The ions exiting Q2 enter the time-of-flight, TOF, section of the instrument. A transient electric field gradient is applied and the positively charged ions are accelerated toward the reflectron and ultimately to the detector. The ions are all accelerated through the same electric field gradient (the reflectron will compensate for a small perturbation in this assertion, as is known in the art) and thus will all have the same kinetic energy imparted to them. Because the kinetic energy is the same for all ions, and the masses of the ions are different, the time it takes for the ions to reach the detector will be different: heavier ions will arrive later than light ions.

The resulting mass spectrum (MS/MS spectrum) will indicate the relative amount of the analytes (for example, peptides) in the original sample.

The advantage of the identification of the predetermined pattern (doublet peaks separated by m/z=14) and subsequent passing of the peaks of the doublet is more apparent in assays involving more multidimension signals of a variety of m/z. In such a case the MS spectrum can be analyzed for doublets and only peaks involved in the predetermined pattern will be passed on for collection of MS/MS spectra.

A standard with the same mass as the analytes could have been added to facilitate quantitative results. In order to extract quantitative results the relative efficiencies of molecules under consideration should be determined to be used in calibration; a straightforward process.

EXAMPLES

This example provides an example of the disclosed methods involving labeling of proteins with multidimension signals and pattern recognition in the MS dimension for collection and analysis of MS/MS data.

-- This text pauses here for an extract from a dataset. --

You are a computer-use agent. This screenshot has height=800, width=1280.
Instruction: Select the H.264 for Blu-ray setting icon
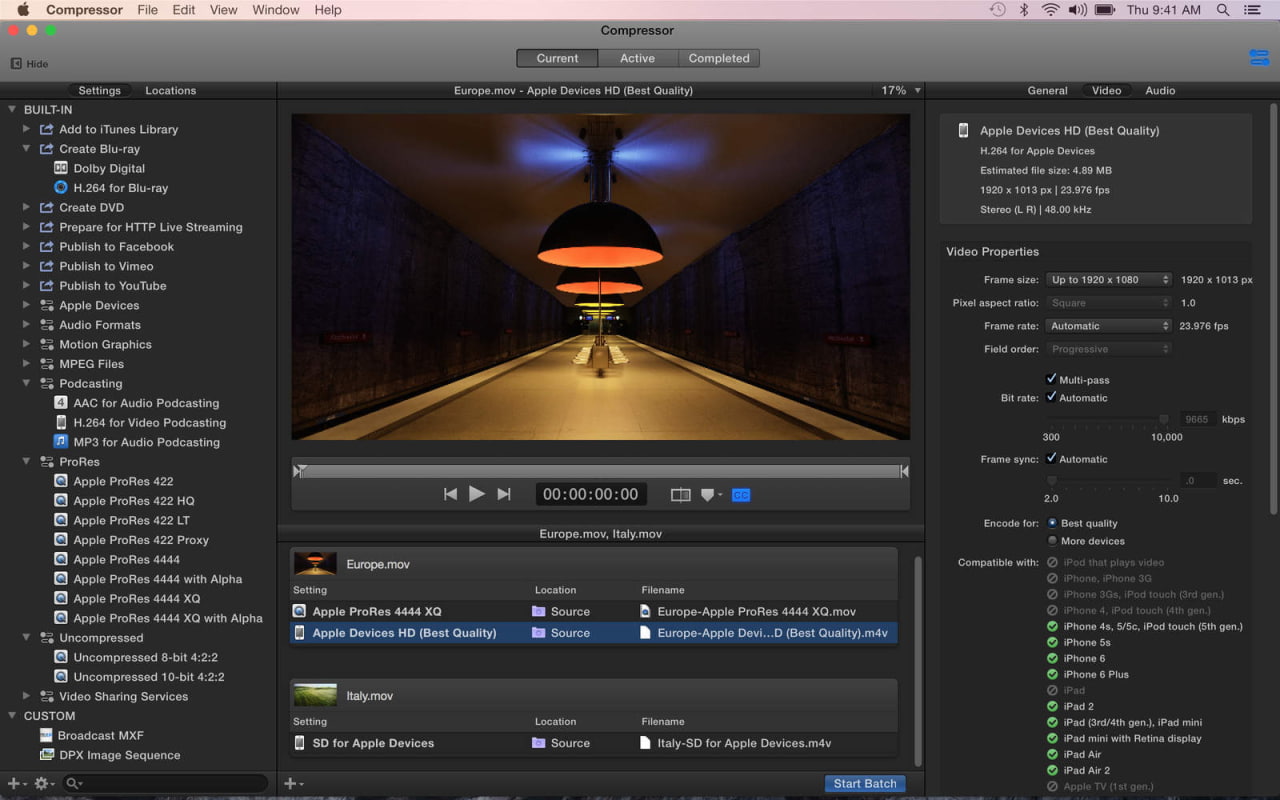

Consider a two-sample assay as shown in FIG. 1. In this assay, bovine serum albumin (BSA) was chosen as an exemplary protein. A common BSA sample was split into two parts (constituting the two samples), and reacted with sets of multidimension signals (Table 3).

Two sets of multidimension labels were used (Label Set 1 and Label Set 2; see Table 3). The members of a given set are isobaric (all the members of Label Set 1 are isobaric to each other and all the members of Label Set 2 are isobaric to each other). That is, within the sets the labels are isobaric. Such sets can be referred to as isobaric sets. The members of Label Set 1 are not isobaric to the member of Label Set 2. That is, Label Set 1 and Label Set 2 are not isobaric to each other. The specifics of the multidimension signals are shown in Table 3.

TABLE 3
Selected attributes of multidimension signals
(labels) for labeling cysteine side chains.
Label Set 1, Member 1 Rx-GGGGGGdpgggggg
Label Set 1, Member 2 Rx-GGGGGgdpGggggg
Label Set 1, Member 3 Rx-GGGGggdpGGgggg
Label Set 1, Member 4 Rx-GGGgggdpGGGggg
Label Set 1, Member 5 Rx-GGggggdpGGGGgg
Label Set 1, Member 6 Rx-GgggggdpGGGGGg
Label Set 1, Member 7 Rx-ggggggdpGGGGGG
Label Set 2, Member 1 Rx-ggggdpgggggggg
Label Set 2, Member 2 Rx-gggggdpggggggg
Label Set 2, Member 3 Rx-ggggggdpgggggg
Label Set 2, Member 4 Rx-gggggggdpggggg
Label Set 2, Member 5 Rx-ggggggggdpgggg

Rx represents a sulfhydryl reactive group (including a short linker) which generates a covalent attachment by alkylation. g represents a glycine residue; G represents a glycine residue which has been enriched in 13C (2 places) and 15N (1 place) relative to g. Note that members of Label Set 1 are nominally 18 Daltons heavier than members of Label Set 2, due to the incorporation of 6 heavy glycine residues.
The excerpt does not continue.